***** Text for analysis

By any analysis, Summit County’s local governments are taking a risk by investing $456,000 of public money in Peak Speed Communications to create an affordable high-speed Internet access network.

For sure, awarding of the contract to Peak Speed was born on shaky ethical considerations by Bernie Zurbriggen, chairman of the committee charged with awarding the contract.

The risk, a calculated one if you agree with officials who inked the contract, stems from Peak Speed’s relationship with the bankrupt Netbeam. Netbeam, a Breckenridge company formed in 1999 to provide wireless high-speed Internet access in the West, filed for federal bankruptcy protection in 2001.



Peak Speed was formed by part Netbeam owner Greg Friedman to run Netbeam, which could not get credit or buy basics such as workman’s compensation insurance, let alone do business with Qwest.

Financial troubles started when Denver telecom magnate John Malone’s Liberty Satellite and Technology pulled the plug after investing $2.7 million into the company.



A close reading of bankruptcy disclosures – public documents – filed by Friedman gives good basis calling the $456,000 contract with Peak Speed a risk.

Both companies are intertwined through management, employees, equipment and movement of money. For practical purposes, they are one in the same. On paper, the two are separate.

How Peak Speed “won” the contract raises its own questions. The contest came down to two bidders, Peak Speed and Qwest. One other Denver firm bid, but did not make the final cut.

Colorado.Net/Vail.Net was not in the picture as it missed the legal publication requesting bids and was not paying attention.

The first question is why, with limited bids in hand, a viable regional company was not solicited to bid.

A second question concerns the ethics of Zurbriggen, former Netbeam investor and a current Frisco Town Council member, who is out $30,000 in the bankruptcy. Zurbriggen chairs the Summit Telecommunications Consortium, a group of elected officials and staff members from the four town and the county governments charged with dealing with Internet access and cable TV issues with collective strength.

In a Jan. 23 Summit Daily News story, Zurbriggen said he excused himself from the selection process, and that he no longer was affiliated with Netbeam – except, of course, for the hole in his checkbook. That debt, according to the Frisco code of ethics, justifies recusal from such matters.

According to assistant county manager Sue Boyd, a SCTC member, everybody knew about Zurbriggen’s past involvement as he was honest about it, a disclosure also required by the code.

That’s fine, but the minutes of the Aug. 9, 2002, SCTC meeting, where Peak Speed was selected for the contract, show Zurbriggen was one of five SCTC members present and he voted for Peak Speed. He subsequently served on the negotiating committee.

According to the Frisco code of ethics for elected officials and staff members, Zurbriggen, with a debtor interest in Netbeam, should have followed the spirit of the code and abstained from voting for Peak Speed. The letter of the code says Zurbriggen could not have voted for Netbeam, where his debtor interest technically lies.

**********

→ Activity 1: Decide whether each statement agrees with the text about the Peak Speed contract. Answer yes or no for each, and quote the deciding words. (a) Netbeam filed for bankruptcy protection in 2001. (b) Zurbriggen abstained from the vote that selected Peak Speed. (c) Colorado.Net/Vail.Net was one of the two final bidders.
→ Activity 2: The text about the Peak Speed contract lists the things through which Peak Speed and Netbeam are intertwined. Name all of them.
→ Activity 3: In the text about the Peak Speed contract, reproduce the passage from "Financial troubles started" to "Speed a risk." word for word.

***** Entries supplied

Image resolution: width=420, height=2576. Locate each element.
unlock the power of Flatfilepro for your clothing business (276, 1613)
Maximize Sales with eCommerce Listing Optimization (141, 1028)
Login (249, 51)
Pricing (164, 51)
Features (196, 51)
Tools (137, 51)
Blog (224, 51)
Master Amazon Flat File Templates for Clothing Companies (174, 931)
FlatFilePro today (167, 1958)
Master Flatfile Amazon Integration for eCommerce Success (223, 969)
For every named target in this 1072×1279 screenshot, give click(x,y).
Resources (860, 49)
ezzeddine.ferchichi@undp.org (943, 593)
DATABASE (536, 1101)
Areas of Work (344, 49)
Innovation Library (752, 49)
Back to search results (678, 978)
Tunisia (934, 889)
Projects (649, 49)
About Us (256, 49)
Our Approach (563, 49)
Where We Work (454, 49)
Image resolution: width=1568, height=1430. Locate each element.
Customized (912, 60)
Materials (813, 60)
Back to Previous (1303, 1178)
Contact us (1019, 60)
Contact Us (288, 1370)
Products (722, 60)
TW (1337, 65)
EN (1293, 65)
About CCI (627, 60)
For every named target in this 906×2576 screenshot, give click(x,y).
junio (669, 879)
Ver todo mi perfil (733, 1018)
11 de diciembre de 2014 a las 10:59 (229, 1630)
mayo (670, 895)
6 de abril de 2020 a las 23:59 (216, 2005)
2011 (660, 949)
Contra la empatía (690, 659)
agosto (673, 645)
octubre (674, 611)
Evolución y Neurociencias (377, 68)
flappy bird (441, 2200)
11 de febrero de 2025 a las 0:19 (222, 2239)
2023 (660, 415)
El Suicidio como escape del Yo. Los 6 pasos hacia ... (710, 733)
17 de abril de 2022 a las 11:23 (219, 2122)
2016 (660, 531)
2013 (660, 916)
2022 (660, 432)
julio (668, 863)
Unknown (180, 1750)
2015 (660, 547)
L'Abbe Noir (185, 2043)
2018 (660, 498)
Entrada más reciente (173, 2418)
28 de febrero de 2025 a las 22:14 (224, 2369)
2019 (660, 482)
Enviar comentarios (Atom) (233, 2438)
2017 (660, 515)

**********

→ Answer 1:
(a) Yes: "filed for federal bankruptcy protection in 2001."
(b) No: "he voted for Peak Speed."
(c) No: "The contest came down to two bidders, Peak Speed and Qwest."

→ Answer 2: Management, employees, equipment and movement of money.

→ Answer 3:
Financial troubles started when Denver telecom magnate John Malone’s Liberty Satellite and Technology pulled the plug after investing $2.7 million into the company.



A close reading of bankruptcy disclosures – public documents – filed by Friedman gives good basis calling the $456,000 contract with Peak Speed a risk.